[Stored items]

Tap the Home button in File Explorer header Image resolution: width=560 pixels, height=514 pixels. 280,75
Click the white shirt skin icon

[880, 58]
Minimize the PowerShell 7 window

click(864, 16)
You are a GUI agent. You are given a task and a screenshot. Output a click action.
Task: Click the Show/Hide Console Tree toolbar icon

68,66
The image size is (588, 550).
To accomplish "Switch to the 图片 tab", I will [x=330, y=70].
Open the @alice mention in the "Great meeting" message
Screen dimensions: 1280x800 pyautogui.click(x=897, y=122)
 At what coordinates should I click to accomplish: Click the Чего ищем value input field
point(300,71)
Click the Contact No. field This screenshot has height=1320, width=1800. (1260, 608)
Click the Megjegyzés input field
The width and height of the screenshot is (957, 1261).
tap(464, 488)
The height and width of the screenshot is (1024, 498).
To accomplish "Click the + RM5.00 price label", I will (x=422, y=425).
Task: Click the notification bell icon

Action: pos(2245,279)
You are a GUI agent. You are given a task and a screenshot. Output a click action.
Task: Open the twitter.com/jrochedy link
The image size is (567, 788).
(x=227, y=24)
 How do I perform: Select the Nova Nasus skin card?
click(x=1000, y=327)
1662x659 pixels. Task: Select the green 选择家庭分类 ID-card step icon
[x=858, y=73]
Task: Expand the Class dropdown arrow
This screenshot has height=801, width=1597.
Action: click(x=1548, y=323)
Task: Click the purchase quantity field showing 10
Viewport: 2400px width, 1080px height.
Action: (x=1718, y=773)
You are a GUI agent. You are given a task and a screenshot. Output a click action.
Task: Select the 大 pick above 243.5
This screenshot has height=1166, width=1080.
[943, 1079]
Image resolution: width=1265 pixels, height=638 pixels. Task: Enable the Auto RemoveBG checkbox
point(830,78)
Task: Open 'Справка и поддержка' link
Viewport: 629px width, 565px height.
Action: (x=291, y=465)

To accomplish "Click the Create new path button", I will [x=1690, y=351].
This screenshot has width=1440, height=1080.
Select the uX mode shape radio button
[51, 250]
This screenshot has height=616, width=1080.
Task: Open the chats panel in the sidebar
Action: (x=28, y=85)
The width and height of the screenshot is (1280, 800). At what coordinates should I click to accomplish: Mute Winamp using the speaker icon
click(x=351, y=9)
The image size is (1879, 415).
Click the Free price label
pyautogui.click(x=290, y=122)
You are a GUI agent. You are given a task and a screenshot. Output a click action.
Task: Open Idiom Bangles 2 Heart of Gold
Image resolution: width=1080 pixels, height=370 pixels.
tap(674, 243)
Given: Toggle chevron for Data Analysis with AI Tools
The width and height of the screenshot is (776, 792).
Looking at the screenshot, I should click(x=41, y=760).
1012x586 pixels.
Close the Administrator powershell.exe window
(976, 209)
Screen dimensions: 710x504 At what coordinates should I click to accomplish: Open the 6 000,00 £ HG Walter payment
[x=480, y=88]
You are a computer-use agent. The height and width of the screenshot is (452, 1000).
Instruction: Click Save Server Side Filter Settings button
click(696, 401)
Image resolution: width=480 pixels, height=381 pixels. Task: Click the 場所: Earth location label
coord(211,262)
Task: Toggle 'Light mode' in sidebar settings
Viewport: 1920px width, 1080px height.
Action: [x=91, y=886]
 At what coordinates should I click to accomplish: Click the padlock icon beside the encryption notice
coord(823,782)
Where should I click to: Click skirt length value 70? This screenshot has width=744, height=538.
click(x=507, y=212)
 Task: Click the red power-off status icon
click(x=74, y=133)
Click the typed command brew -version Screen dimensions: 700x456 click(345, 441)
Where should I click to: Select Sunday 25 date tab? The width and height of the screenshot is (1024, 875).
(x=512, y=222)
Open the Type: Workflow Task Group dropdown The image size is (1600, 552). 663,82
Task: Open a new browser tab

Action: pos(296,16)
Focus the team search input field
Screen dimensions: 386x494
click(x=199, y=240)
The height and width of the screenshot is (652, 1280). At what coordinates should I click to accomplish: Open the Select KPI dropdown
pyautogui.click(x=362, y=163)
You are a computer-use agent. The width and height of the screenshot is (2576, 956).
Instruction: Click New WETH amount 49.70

§ **EXERCISE INSTRUCTIONS**
Copy out every line of the data where the word "will" occurs.

§ **THE ANSWER**
To accomplish "Switch to the 图片 tab", I will [x=330, y=70].
To accomplish "Click the + RM5.00 price label", I will (x=422, y=425).
To accomplish "Click the Create new path button", I will [x=1690, y=351].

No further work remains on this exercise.